An agreement to cap medical reporting fees has been reached between 10 leading insurers and medico-legal reporting organisations.
The deal could slash the fees paid by insurers by up to 20%, according to the Association of Medical Reporting Organisations.
The agreement brings to an end a lengthy period of court rulings, which began in 2004.
As part of the deal, insurers have agreed to withdraw their appeal of the decision in Woollard v Fowler, which ruled that insurers should be responsible for paying for the disbursement of medical reporting fees.

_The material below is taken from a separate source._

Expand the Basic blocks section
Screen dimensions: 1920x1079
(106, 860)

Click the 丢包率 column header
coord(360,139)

Fixed fees have now been agreed for medical reporting for road traffic accidents, employers' liability and public liability cases where damages do not exceed £15,000.

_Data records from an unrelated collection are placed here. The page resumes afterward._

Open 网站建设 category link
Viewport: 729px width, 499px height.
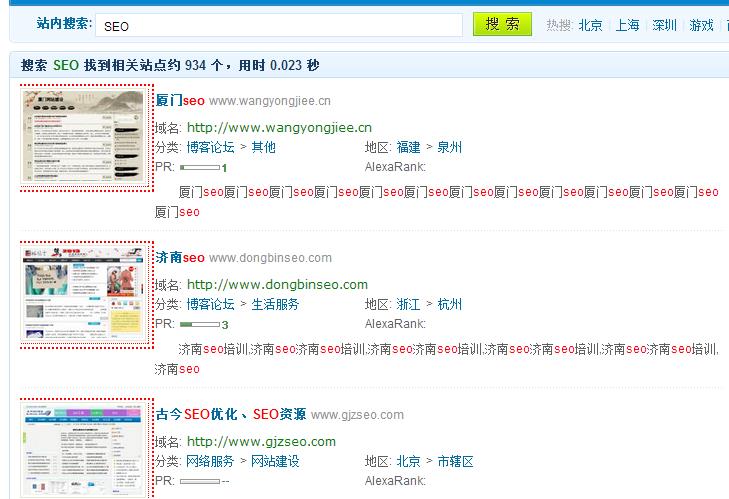click(275, 462)
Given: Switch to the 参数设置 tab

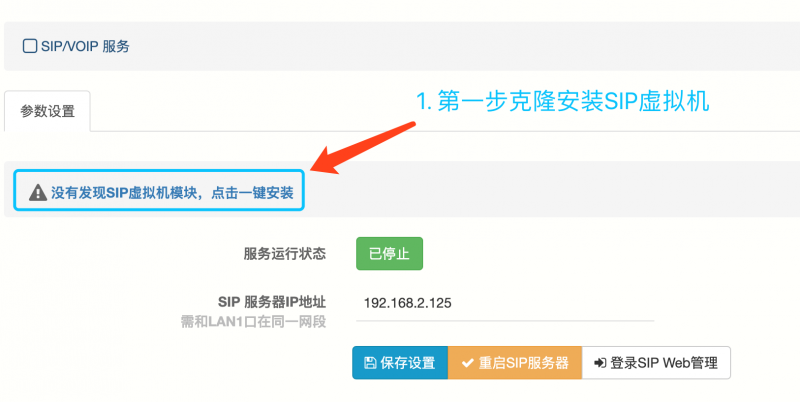Looking at the screenshot, I should click(47, 111).
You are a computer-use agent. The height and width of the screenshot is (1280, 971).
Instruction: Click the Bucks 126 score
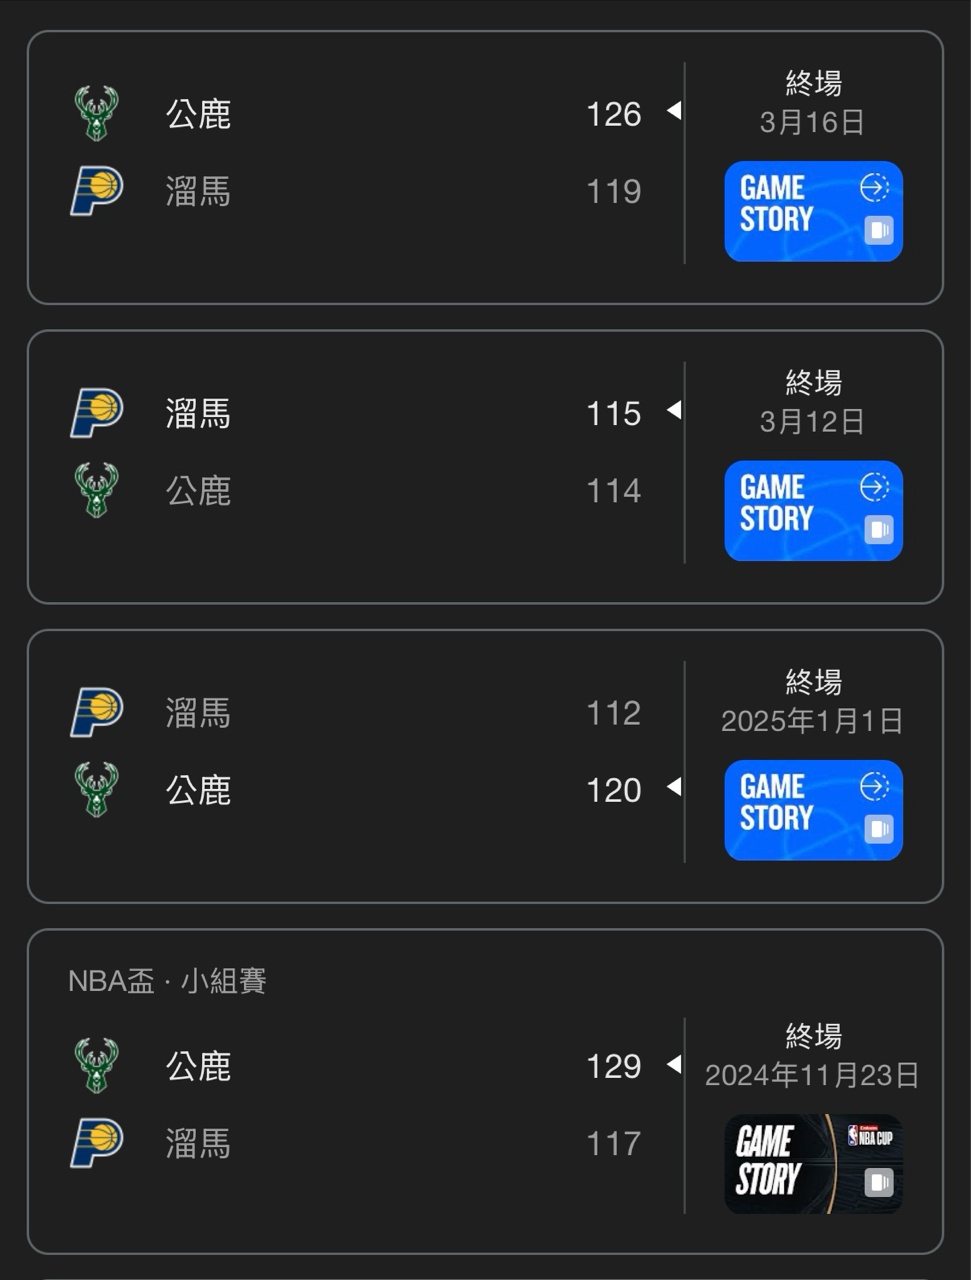[x=613, y=114]
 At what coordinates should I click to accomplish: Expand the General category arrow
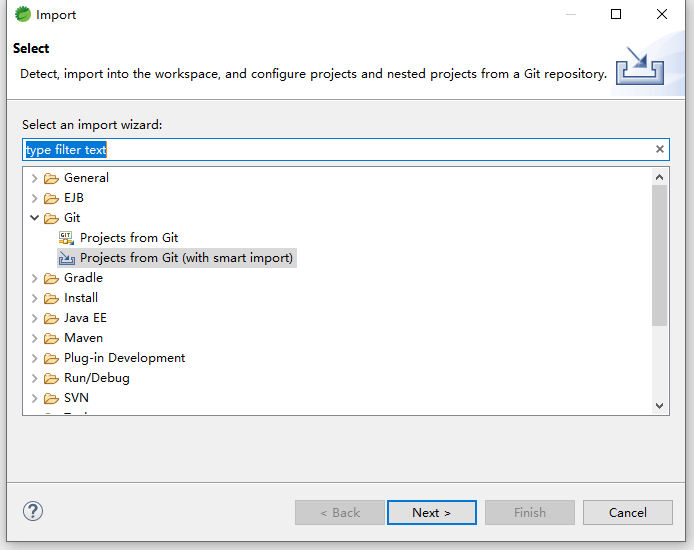[x=35, y=178]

“This new agreement will bring certainty around the pricing of medical reports, and reduce unnecessary, expensive satellite litigation.

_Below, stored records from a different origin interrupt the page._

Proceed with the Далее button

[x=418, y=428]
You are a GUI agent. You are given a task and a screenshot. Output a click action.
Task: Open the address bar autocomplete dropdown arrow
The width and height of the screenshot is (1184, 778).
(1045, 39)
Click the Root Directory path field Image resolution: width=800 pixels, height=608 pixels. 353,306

Ray Fisher, senior claims technician at Zurich
The fees start at £195 for a GP referral with no report, significantly less than the current average of £250.
Insurers retain the right to seek lower fees from independent medical reporters.
Ray Fisher, senior claims technician at Zurich, said: "We are extremely pleased to reach this landmark industry agreement on medical fees.
"This new agreement will bring certainty around the pricing of medical reports, and reduce unnecessary, expensive satellite litigation.
"It gives insurers the option to pay for medical services up front, which removes the costly and unnecessary time spent negotiating such costs at the end of the claim."